Truly, Satan is appearing as an angel of light. What a gratification it is to the long exploited profession to know that Antikamnia contains no alcohol, no chloroform, no cannabis indica, no chloral hydrate. How unfortunate that this spontaneous display of confidence is not carried far enough to inform the profession of the ingredients, aside from phenacetin, contained in the mixture!
The label is an admission that the nostrum does not contain what it was never supposed to contain, with the exception of acetanilid, and is directly an attempt to conceal the real contents. The proprietors know that the dear public, whose “pains, headaches, neuralgias, women’s aches and ills, grippal neuroses, nervousness, insomnia, rheumatism, lightning pains of locomotor ataxia, sciatica, etc.,” they are longing to assuage, will not know that acetphenetidin is the official designation for what is popularly known as phenacetin, and that this dangerous product is found in the new mixture in the proportion of approximately 4 grains to a 5-grain tablet. Evidently they also presume considerably on the ignorance of our profession, or why should they make the brazen statement that four grains of phenacetin is the “most reliable remedy” for the long list of diseases enumerated on their advertising calendar?
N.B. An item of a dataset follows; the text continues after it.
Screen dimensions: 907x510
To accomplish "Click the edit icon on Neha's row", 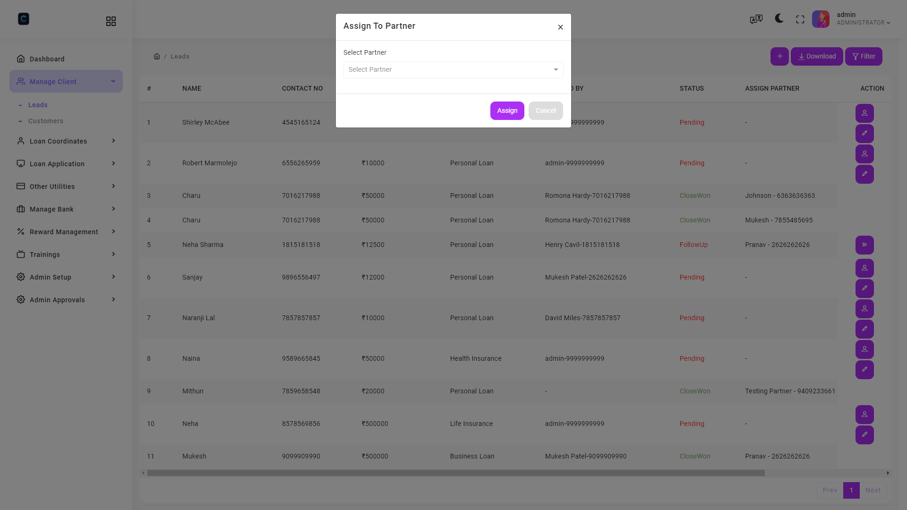I will click(x=864, y=435).
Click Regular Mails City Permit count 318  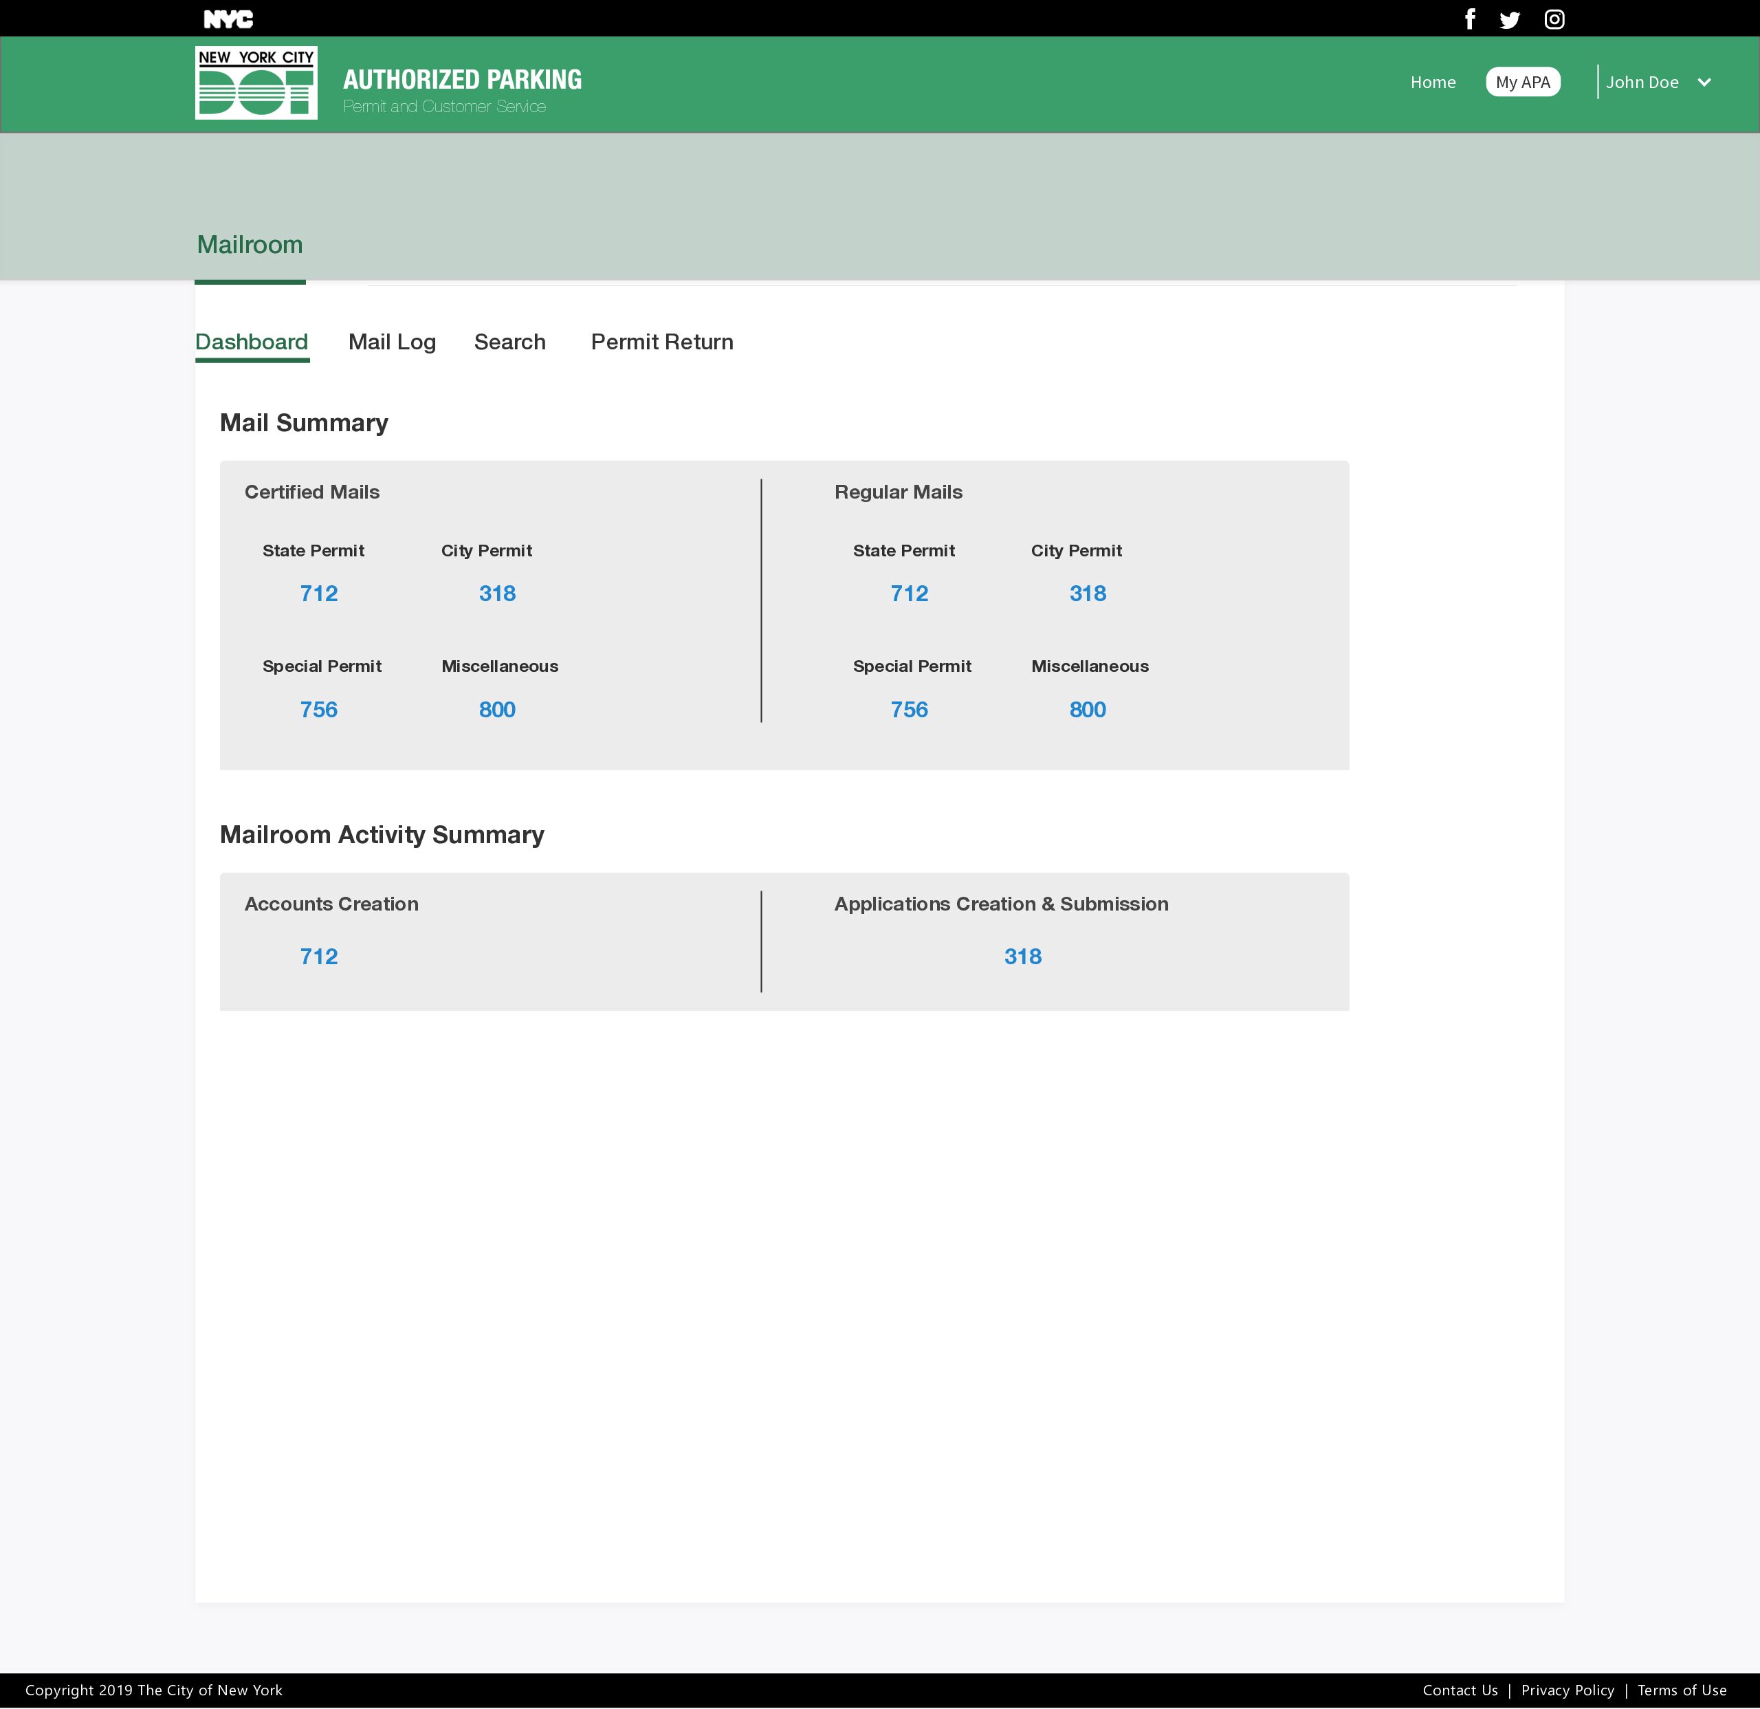(1087, 594)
A reduced reproduction of a full-page Antikamnia advertisement appearing in the New York World Almanac, 1911.
When the formula for which such wonderful virtues were claimed was suddenly thrown overboard, was the medical profession, which by its short-sighted patronage had built up this business, notified in any way of the change? Search the new advertising matter of this nostrum from beginning to end and you will not find one word to show that “The Antikamnia tablets in this original ounce package” differ in the slightest particular from those sold to the profession and the public for years past. This being true (and the statements of the promoters themselves are our authority for it), what remains of the pratings of “honor” and the “guarantee of the manufacturers”? Has a physician no right to know when a change is made in the formula of a preparation which he has been prescribing for years?
What assurance has the profession that, at any moment, a cheaper or more dangerous drug may not be substituted for “acetphenetidin” if thereby the law can be evaded or the profits of the delectable business enhanced?
How can any conscientious physician prescribe, for those who confide their lives to his care, a preparation the stability of the formula of which must depend absolutely on its owner’s whim?
How can a physician with the slightest sense of responsibility to his patients allow his office to be used as a free advertising bureau for a preparation manifestly founded and developed on deceit and misrepresentation?
How can any medical journal, except those avowedly and unblushingly seeking to aid the nostrum maker to exploit the profession, whose interests they claim to serve, continue to carry the deceptive and misleading advertisement of a twice exposed fraud?
How can any physician with a particle of self-respect or manhood continue to support, by subscription or contribution, any medical journal which, by accepting such advertising, allies itself with the army of deceit and chicanery?—(Abstracted from The Journal A. M. A., Jan. 26, 1907.)